A small test: lazy prompt vs structured prompt, ten heroes each
I ran a quick test last month because a client kept insisting 'the AI just isn't good at copy.' I wanted numbers, not opinions. Same product (a freelance-invoicing tool), same model (Claude), same five minutes. Ten heroes from a one-line lazy prompt, ten heroes from a structured prompt that named the audience, the objection, and the voice. Lazy prompt: of ten outputs, seven used a generic verb like 'simplify' or 'empower', six were interchangeable with any SaaS, and I'd have shipped exactly zero without a full rewrite. Structured prompt: nine of ten named the freelancer's actual pain (getting paid late), four were genuinely shippable as-is, and the rest needed a light edit, not a rebuild. The structured prompt didn't make the model smarter. It made the model aim. When you tell it the reader is 'a freelance designer who's owed $4,000 across three late invoices', it stops writing for everyone and writes for that person. That's not magic — it's just a brief, which is the thing copywriters have always known and AI users keep forgetting.

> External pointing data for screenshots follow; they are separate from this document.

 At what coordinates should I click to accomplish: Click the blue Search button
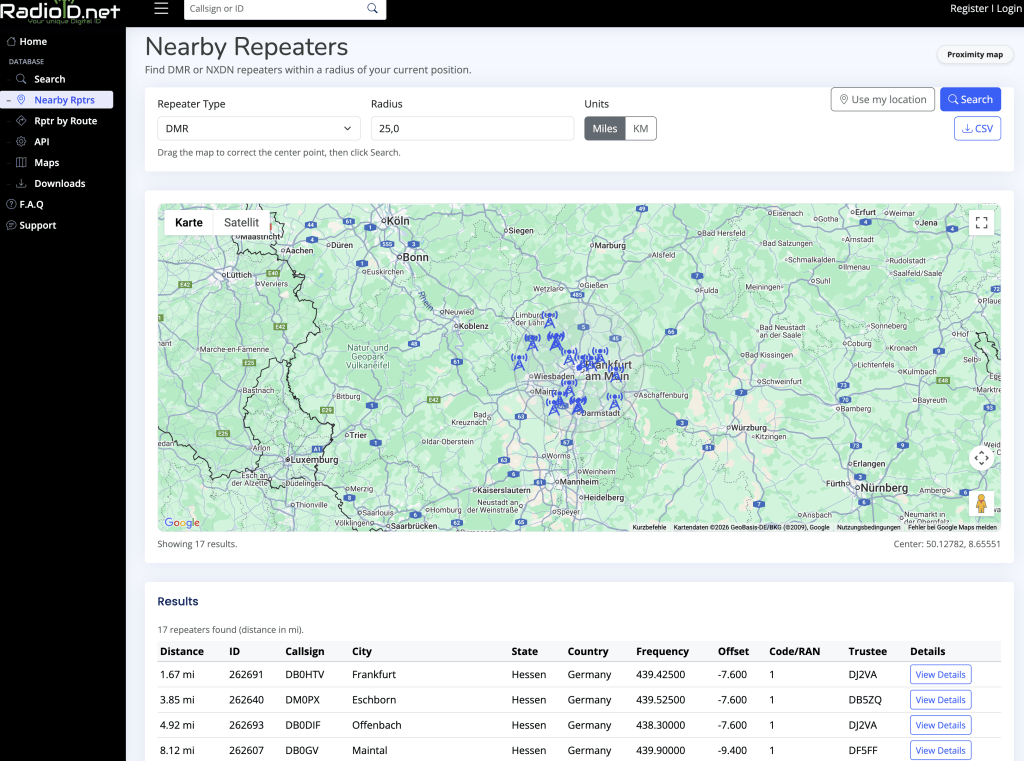(969, 100)
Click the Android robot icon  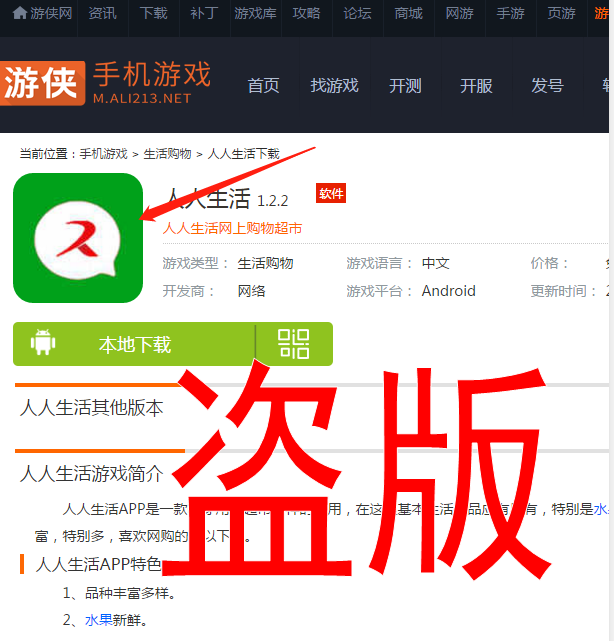click(x=43, y=342)
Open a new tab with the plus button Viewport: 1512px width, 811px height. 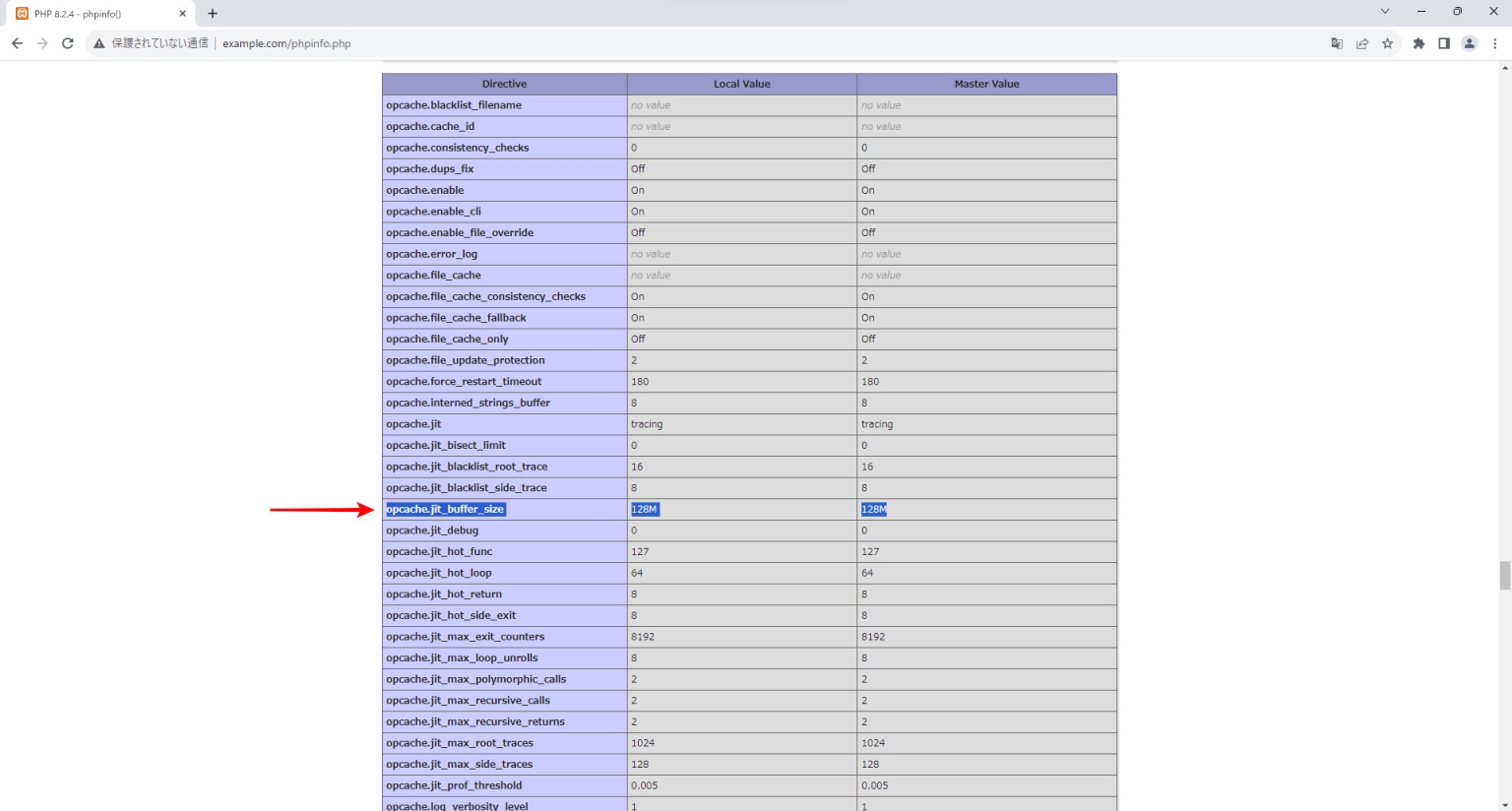(x=212, y=13)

Worked example: vague brief to shippable hero in four questions
This is where the generator earns its place in my workflow, because the hardest part of any page is the cold start. Real brief I pasted last week: 'landing page for my new habit-tracking app, make it good.' That's the whole thing a founder hands you when they're excited and in a hurry. The landing page prompt generator refused to write from that. Instead it asked four questions: who specifically is this for, what have they already tried and abandoned, what's the one feeling you want them to have on the page, and what's the objection you're most afraid of? When I answered — 'people who've downloaded and quit four habit apps already; they're afraid this is just another one they'll abandon in a week' — it built a prompt aimed straight at that fear. The model's first draft led with 'The habit app you won't delete by Friday.' Was it perfect? No — I tightened the subhead and cut a clause. But it was a real starting point in about four minutes, most of which was me answering the four questions. The questions were the work. The generator just made me answer them before I burned an hour staring at a blank Webflow text box, which is exactly where this kind of copy usually goes to die.